Home Arte I pilastri della terra l’istallazione di Virginia Zanetti a Torino

I pilastri della terra l’istallazione di Virginia Zanetti a Torino

Virginia Zanetti installazione Torino
Virginia Zanetti, I Pilastri della terra, 2018

Il 25 luglio inaugura I pilastri della terra, di Virginia Zanetti, il quarto manifesto dell’edizione 2018 di Opera Viva Barriera di Milano. L’opera di Virginia è la seconda delle tre opere vincitrici della open call, selezionate dalla giuria composta da Umberto Allemandi, Pietro Gaglianò, Luigi Ratclif, Roxy in the Box e da Christian Caliandro e Alessandro Bulgini, rispettivamente curatore e ideatore del progetto.

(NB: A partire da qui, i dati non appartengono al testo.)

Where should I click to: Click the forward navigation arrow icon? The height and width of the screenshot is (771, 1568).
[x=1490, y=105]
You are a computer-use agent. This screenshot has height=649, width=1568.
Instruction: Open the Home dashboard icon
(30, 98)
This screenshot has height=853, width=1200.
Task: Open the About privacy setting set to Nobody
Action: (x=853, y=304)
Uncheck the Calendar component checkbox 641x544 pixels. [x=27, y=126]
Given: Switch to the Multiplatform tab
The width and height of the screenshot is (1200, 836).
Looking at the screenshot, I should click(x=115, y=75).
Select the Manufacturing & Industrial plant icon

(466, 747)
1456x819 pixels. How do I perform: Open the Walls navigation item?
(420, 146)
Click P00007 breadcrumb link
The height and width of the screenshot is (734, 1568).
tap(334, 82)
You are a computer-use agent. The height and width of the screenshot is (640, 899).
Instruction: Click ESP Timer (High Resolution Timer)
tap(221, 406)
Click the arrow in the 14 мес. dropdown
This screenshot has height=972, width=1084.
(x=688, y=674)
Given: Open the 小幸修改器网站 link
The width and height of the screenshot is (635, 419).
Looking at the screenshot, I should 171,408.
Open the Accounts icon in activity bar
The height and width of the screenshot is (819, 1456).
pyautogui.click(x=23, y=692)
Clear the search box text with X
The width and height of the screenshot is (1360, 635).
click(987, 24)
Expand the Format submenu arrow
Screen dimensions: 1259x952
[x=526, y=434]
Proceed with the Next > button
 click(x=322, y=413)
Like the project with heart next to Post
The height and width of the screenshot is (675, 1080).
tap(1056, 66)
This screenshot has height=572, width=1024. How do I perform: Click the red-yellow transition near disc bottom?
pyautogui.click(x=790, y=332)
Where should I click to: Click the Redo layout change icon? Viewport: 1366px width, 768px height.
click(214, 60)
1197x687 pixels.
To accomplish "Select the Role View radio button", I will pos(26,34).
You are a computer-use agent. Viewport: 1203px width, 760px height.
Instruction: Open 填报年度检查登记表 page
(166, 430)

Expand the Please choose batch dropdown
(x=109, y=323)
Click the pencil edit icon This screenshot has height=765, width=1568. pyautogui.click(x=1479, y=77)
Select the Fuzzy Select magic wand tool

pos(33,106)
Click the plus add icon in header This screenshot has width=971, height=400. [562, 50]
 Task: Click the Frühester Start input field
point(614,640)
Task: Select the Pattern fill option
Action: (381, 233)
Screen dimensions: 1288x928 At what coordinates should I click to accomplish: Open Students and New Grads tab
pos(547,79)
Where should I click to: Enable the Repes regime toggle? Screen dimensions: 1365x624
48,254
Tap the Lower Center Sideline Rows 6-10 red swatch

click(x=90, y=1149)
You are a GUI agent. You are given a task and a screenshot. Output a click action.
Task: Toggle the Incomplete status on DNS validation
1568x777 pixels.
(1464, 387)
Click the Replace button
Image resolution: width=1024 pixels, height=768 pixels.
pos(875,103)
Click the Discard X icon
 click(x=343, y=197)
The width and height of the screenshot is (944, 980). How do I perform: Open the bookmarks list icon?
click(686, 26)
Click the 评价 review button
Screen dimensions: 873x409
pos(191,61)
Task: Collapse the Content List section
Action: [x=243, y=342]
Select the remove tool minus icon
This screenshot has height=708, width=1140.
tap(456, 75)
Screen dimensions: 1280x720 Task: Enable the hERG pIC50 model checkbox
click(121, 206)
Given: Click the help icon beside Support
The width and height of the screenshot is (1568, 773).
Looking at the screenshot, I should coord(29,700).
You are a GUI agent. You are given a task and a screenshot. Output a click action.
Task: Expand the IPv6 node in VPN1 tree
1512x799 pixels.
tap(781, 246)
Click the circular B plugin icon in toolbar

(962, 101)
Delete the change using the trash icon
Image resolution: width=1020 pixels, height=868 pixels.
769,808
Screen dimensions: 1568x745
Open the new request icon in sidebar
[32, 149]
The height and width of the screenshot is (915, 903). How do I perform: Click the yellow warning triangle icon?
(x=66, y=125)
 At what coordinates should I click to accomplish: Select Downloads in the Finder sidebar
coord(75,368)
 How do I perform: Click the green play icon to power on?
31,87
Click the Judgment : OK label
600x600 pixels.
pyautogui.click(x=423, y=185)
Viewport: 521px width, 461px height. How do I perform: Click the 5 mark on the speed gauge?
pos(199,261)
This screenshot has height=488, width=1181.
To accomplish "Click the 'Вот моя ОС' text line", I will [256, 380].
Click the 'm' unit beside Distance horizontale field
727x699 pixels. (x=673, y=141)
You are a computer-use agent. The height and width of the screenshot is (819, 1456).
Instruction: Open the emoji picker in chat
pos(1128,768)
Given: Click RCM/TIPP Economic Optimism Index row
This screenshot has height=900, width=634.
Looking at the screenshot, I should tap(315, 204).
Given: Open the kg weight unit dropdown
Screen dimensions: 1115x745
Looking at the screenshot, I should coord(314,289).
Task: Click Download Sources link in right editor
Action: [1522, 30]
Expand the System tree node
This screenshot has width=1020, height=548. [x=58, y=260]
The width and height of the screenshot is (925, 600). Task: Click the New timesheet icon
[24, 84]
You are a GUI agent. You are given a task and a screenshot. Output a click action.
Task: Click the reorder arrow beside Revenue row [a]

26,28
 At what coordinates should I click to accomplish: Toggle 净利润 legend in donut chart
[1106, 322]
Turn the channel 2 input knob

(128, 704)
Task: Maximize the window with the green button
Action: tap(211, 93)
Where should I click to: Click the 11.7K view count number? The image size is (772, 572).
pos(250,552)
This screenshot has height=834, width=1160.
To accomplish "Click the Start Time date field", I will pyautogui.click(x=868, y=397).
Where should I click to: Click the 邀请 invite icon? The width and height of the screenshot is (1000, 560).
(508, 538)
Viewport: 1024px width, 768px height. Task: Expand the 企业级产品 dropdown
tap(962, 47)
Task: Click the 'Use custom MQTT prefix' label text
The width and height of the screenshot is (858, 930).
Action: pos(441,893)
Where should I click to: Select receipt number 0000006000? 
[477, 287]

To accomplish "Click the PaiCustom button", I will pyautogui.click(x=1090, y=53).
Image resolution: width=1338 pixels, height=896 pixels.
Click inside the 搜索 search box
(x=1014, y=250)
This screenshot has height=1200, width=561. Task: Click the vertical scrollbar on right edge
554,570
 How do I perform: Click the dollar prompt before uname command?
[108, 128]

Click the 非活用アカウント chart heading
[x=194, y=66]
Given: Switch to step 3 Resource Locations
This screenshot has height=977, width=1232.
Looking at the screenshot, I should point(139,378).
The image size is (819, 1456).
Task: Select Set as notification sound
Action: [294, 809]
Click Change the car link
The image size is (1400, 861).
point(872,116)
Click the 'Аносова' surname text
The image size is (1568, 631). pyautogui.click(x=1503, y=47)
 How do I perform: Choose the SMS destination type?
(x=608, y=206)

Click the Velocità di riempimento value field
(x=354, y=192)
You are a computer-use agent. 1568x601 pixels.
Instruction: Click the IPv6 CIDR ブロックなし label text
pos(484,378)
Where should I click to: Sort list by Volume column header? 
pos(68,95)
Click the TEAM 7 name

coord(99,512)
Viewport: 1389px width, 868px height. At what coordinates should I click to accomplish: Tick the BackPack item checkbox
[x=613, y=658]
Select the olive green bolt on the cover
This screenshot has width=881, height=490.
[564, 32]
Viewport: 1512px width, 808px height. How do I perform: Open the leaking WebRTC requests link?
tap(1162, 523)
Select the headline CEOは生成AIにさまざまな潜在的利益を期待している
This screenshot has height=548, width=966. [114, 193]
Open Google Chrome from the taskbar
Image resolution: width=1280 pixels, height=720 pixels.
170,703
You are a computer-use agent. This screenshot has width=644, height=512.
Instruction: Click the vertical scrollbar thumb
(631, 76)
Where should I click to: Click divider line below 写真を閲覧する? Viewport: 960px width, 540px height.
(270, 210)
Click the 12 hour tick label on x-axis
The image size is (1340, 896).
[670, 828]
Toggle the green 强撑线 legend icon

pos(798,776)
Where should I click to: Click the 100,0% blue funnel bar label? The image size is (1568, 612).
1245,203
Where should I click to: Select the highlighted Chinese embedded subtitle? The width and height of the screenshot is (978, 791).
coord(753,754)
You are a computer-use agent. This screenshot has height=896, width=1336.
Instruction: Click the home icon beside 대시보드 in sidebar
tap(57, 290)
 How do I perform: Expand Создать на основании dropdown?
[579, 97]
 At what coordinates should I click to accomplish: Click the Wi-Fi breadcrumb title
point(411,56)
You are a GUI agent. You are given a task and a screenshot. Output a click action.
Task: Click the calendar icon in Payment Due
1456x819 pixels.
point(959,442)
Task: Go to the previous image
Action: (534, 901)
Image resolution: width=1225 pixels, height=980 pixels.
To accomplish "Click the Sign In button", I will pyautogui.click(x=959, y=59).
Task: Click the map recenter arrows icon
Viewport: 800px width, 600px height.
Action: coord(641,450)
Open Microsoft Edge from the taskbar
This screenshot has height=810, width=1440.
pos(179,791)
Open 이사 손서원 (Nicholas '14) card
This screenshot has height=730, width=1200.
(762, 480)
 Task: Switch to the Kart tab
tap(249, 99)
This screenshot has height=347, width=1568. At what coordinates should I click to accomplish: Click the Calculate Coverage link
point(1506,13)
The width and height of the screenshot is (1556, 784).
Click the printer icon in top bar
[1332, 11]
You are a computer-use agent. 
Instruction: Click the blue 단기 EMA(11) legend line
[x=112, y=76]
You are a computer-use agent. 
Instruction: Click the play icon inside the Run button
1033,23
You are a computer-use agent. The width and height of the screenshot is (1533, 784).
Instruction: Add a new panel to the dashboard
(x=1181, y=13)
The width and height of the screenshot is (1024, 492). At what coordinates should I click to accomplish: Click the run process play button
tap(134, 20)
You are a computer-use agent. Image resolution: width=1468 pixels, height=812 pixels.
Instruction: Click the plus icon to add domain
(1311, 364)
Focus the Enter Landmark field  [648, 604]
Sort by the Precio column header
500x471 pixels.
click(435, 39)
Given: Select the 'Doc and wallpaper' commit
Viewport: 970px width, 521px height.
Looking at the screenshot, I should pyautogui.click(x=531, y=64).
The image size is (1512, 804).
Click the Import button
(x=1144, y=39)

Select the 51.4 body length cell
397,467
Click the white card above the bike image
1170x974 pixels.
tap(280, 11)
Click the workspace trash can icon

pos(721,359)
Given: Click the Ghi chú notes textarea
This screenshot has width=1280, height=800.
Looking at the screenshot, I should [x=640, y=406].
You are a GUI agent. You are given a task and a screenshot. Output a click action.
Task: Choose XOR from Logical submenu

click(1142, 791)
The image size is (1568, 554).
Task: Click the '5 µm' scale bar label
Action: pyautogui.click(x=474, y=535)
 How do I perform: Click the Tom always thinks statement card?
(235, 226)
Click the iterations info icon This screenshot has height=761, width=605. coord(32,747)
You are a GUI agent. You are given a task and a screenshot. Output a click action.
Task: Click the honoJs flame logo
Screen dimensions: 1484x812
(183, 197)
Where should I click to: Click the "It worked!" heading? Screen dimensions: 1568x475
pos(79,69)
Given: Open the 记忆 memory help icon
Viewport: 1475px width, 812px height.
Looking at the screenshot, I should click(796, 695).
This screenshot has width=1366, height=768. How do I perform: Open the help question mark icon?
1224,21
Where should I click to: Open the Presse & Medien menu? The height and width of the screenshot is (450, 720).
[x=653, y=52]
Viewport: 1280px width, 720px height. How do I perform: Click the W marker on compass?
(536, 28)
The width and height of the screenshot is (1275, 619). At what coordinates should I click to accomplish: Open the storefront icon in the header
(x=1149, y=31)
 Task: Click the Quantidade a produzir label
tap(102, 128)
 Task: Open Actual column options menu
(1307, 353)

Virginia Zanetti, I pilastri della terra: persone che agiscono come comunità vivendo, pensando e operando insieme

Il progetto di Virginia Zanetti, che si sta sviluppando in varie parti del mondo, è un’azione collettiva che dona una nuova visione sulla possibilità di emancipazione delle persone. L’azione ribalta il punto di vista: l’individuo sorregge il mondo, insieme ad altri, sfumatura determinante tra l’assumere un ruolo attivo o passivo nella società. La rivoluzione umana di un singolo individuo può concorrere alla trasformazione ed al cambiamento del destino di una nazione ed infine a quello di tutta l’umanità.

Lo scopo dell’istallazione, posizionata presso la rotatoria di piazza Bottesini a Torino dal 25 luglio all’8 settembre,  è quello di capovolgere il punto di vista, condividendo l’esperienza con persone provenienti da differenti ambiti, creando una comunità eterogenea errante alla ricerca di una nuova etica o spiritualità.

Il lavoro di Virginia Zanetti articola la diversità come inversione del punto di vista sulla realtà: i pilastri che sorreggono il mondo sono le persone che agiscono non più come individui ma come comunità (eterodossa, eterogenea, eretica), e che insieme , vivendo, pensando e operando insieme, diventano agenti di trasformazione. pilastri della terra ci ricorda il ruolo e la funzione dell’arte contemporanea: spingerci fuori dalla nostra area solita e confortevole, verso una zona scomoda e inedita, per affrontare e attraversare quel nocciolo duro e disagevole. L’arte è uno strumento adatto a premere finalmente, per uscire, per dire. Per non fare finta di niente.